TASK DETAILS => Two lines mark the range in the entries below: the one holding "Switch to the" and the one holding "Select the waterfall". Set down those two and all lines between them, exactly.

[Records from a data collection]
#####
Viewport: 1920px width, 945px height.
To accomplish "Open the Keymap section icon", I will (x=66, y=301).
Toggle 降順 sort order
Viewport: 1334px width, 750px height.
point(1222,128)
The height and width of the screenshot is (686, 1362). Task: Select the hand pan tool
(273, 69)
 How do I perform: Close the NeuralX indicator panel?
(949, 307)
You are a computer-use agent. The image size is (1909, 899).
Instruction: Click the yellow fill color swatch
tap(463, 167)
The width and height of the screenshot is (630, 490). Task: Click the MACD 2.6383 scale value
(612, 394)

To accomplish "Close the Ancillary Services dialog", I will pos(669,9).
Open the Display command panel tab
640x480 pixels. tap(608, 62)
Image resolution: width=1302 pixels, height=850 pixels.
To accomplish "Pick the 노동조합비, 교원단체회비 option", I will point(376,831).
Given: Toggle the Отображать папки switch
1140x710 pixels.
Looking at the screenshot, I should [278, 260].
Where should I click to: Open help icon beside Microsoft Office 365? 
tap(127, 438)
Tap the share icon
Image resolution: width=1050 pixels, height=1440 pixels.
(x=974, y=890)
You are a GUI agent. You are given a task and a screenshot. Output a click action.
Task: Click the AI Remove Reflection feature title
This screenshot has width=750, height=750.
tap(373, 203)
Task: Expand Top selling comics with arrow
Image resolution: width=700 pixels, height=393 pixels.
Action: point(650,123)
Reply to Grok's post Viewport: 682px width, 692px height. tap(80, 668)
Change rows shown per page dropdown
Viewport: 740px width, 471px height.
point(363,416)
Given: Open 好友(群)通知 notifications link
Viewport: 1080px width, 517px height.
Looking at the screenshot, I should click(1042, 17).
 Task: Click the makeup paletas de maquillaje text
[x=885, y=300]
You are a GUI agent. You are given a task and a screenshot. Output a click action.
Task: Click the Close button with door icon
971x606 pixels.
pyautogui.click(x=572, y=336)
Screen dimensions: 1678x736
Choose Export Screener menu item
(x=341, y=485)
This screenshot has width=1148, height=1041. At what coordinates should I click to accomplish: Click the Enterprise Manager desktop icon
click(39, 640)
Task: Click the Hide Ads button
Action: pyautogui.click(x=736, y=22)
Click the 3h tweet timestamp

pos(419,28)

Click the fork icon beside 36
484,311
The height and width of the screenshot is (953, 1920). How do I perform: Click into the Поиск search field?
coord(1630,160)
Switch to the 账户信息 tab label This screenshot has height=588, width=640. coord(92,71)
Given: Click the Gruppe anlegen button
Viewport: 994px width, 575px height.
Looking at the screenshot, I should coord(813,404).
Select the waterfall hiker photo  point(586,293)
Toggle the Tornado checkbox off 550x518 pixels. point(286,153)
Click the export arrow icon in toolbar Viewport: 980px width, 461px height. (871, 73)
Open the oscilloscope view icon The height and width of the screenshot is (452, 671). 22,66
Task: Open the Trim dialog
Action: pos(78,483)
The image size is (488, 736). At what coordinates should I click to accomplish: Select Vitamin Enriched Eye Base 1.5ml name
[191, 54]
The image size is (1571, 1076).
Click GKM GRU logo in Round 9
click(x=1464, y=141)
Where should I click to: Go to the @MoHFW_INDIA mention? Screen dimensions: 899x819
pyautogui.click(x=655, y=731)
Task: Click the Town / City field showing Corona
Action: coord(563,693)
#####
ANSWER BOX =>
Switch to the 账户信息 tab label This screenshot has height=588, width=640. coord(92,71)
Given: Click the Gruppe anlegen button
Viewport: 994px width, 575px height.
Looking at the screenshot, I should coord(813,404).
Select the waterfall hiker photo  point(586,293)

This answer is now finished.